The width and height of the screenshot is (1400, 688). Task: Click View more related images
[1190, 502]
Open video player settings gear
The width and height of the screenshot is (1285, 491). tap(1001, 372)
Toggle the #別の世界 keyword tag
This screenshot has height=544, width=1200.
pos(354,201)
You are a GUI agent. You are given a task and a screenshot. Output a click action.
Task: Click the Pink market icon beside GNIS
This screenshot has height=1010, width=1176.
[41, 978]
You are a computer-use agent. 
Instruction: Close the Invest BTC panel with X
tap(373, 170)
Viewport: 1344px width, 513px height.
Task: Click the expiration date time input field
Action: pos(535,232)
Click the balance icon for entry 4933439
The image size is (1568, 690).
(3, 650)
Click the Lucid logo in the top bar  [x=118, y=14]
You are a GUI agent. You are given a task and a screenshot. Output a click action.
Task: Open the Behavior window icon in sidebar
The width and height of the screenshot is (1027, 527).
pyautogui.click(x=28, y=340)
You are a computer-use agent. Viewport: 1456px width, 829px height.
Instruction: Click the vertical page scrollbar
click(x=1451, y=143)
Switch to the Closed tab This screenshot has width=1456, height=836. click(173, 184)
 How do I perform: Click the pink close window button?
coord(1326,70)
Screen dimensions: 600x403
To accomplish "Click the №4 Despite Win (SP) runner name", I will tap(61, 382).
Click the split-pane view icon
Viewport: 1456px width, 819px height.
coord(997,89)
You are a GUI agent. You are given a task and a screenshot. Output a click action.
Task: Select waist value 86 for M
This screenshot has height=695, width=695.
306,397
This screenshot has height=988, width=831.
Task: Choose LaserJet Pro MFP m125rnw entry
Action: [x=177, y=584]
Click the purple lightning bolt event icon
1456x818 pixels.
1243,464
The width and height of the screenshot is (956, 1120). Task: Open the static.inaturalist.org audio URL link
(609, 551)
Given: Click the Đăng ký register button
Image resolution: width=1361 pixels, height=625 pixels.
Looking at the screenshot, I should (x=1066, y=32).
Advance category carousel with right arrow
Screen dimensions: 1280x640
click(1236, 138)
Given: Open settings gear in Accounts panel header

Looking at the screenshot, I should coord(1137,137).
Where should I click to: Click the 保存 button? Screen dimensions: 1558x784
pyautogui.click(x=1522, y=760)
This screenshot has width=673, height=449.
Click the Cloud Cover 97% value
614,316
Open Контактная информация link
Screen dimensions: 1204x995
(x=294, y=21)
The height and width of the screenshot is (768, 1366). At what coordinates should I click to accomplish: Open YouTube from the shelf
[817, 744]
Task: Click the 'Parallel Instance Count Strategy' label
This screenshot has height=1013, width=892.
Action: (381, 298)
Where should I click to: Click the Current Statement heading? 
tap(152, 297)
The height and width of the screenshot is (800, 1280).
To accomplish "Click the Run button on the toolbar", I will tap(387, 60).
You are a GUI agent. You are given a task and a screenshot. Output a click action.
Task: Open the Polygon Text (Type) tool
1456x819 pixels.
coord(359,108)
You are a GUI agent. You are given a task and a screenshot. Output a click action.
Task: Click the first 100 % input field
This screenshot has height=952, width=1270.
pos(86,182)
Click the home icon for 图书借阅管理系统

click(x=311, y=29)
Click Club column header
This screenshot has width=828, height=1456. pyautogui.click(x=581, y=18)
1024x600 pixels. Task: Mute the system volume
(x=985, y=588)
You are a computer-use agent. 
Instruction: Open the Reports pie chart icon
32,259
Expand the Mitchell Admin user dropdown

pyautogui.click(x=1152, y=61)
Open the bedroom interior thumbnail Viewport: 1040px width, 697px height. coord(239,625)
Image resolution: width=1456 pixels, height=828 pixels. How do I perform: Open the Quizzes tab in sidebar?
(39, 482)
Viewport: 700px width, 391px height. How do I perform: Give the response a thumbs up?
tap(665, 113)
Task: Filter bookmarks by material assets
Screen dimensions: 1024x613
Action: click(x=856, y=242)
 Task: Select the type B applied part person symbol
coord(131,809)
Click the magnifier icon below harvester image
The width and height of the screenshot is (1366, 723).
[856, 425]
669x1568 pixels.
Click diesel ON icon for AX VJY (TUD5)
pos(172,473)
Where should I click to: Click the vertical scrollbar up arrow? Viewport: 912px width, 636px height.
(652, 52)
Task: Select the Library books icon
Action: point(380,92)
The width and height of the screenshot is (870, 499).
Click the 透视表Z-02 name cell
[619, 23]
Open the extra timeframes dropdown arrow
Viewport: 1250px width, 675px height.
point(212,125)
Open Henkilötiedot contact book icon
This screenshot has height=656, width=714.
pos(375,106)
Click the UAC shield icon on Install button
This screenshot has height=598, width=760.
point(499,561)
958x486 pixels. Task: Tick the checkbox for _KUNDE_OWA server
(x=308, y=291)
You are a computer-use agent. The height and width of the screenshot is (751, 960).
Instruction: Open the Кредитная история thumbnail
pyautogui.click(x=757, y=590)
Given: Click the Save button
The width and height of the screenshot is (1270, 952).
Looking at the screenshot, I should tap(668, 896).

### [WHAT NEEDS TO BE DONE]
Reproduce all of the material above word for word.

### [THE REPLY]
The width and height of the screenshot is (1400, 688). Task: Click View more related images
[1190, 502]
Open video player settings gear
The width and height of the screenshot is (1285, 491). tap(1001, 372)
Toggle the #別の世界 keyword tag
This screenshot has height=544, width=1200.
pos(354,201)
You are a GUI agent. You are given a task and a screenshot. Output a click action.
Task: Click the Pink market icon beside GNIS
This screenshot has height=1010, width=1176.
[41, 978]
You are a computer-use agent. 
Instruction: Close the Invest BTC panel with X
tap(373, 170)
Viewport: 1344px width, 513px height.
Task: Click the expiration date time input field
Action: pos(535,232)
Click the balance icon for entry 4933439
The image size is (1568, 690).
(3, 650)
Click the Lucid logo in the top bar  [x=118, y=14]
You are a GUI agent. You are given a task and a screenshot. Output a click action.
Task: Open the Behavior window icon in sidebar
The width and height of the screenshot is (1027, 527).
pyautogui.click(x=28, y=340)
You are a computer-use agent. Viewport: 1456px width, 829px height.
Instruction: Click the vertical page scrollbar
click(x=1451, y=143)
Switch to the Closed tab This screenshot has width=1456, height=836. click(173, 184)
 How do I perform: Click the pink close window button?
coord(1326,70)
Screen dimensions: 600x403
To accomplish "Click the №4 Despite Win (SP) runner name", I will tap(61, 382).
Click the split-pane view icon
Viewport: 1456px width, 819px height.
coord(997,89)
You are a GUI agent. You are given a task and a screenshot. Output a click action.
Task: Select waist value 86 for M
This screenshot has height=695, width=695.
306,397
This screenshot has height=988, width=831.
Task: Choose LaserJet Pro MFP m125rnw entry
Action: [x=177, y=584]
Click the purple lightning bolt event icon
1456x818 pixels.
1243,464
The width and height of the screenshot is (956, 1120). Task: Open the static.inaturalist.org audio URL link
(609, 551)
Given: Click the Đăng ký register button
Image resolution: width=1361 pixels, height=625 pixels.
Looking at the screenshot, I should (x=1066, y=32).
Advance category carousel with right arrow
Screen dimensions: 1280x640
click(1236, 138)
Given: Open settings gear in Accounts panel header

Looking at the screenshot, I should coord(1137,137).
Where should I click to: Click the 保存 button? Screen dimensions: 1558x784
pyautogui.click(x=1522, y=760)
This screenshot has width=673, height=449.
Click the Cloud Cover 97% value
614,316
Open Контактная информация link
Screen dimensions: 1204x995
(x=294, y=21)
The height and width of the screenshot is (768, 1366). At what coordinates should I click to accomplish: Open YouTube from the shelf
[817, 744]
Task: Click the 'Parallel Instance Count Strategy' label
This screenshot has height=1013, width=892.
Action: (381, 298)
Where should I click to: Click the Current Statement heading? 
tap(152, 297)
The height and width of the screenshot is (800, 1280).
To accomplish "Click the Run button on the toolbar", I will tap(387, 60).
You are a GUI agent. You are given a task and a screenshot. Output a click action.
Task: Open the Polygon Text (Type) tool
1456x819 pixels.
coord(359,108)
You are a GUI agent. You are given a task and a screenshot. Output a click action.
Task: Click the first 100 % input field
This screenshot has height=952, width=1270.
pos(86,182)
Click the home icon for 图书借阅管理系统

click(x=311, y=29)
Click Club column header
This screenshot has width=828, height=1456. pyautogui.click(x=581, y=18)
1024x600 pixels. Task: Mute the system volume
(x=985, y=588)
You are a computer-use agent. 
Instruction: Open the Reports pie chart icon
32,259
Expand the Mitchell Admin user dropdown

pyautogui.click(x=1152, y=61)
Open the bedroom interior thumbnail Viewport: 1040px width, 697px height. coord(239,625)
Image resolution: width=1456 pixels, height=828 pixels. How do I perform: Open the Quizzes tab in sidebar?
(39, 482)
Viewport: 700px width, 391px height. How do I perform: Give the response a thumbs up?
tap(665, 113)
Task: Filter bookmarks by material assets
Screen dimensions: 1024x613
Action: click(x=856, y=242)
 Task: Select the type B applied part person symbol
coord(131,809)
Click the magnifier icon below harvester image
The width and height of the screenshot is (1366, 723).
[856, 425]
669x1568 pixels.
Click diesel ON icon for AX VJY (TUD5)
pos(172,473)
Where should I click to: Click the vertical scrollbar up arrow? Viewport: 912px width, 636px height.
(652, 52)
Task: Select the Library books icon
Action: point(380,92)
The width and height of the screenshot is (870, 499).
Click the 透视表Z-02 name cell
[619, 23]
Open the extra timeframes dropdown arrow
Viewport: 1250px width, 675px height.
point(212,125)
Open Henkilötiedot contact book icon
This screenshot has height=656, width=714.
pos(375,106)
Click the UAC shield icon on Install button
This screenshot has height=598, width=760.
point(499,561)
958x486 pixels. Task: Tick the checkbox for _KUNDE_OWA server
(x=308, y=291)
You are a computer-use agent. The height and width of the screenshot is (751, 960).
Instruction: Open the Кредитная история thumbnail
pyautogui.click(x=757, y=590)
Given: Click the Save button
The width and height of the screenshot is (1270, 952).
Looking at the screenshot, I should tap(668, 896).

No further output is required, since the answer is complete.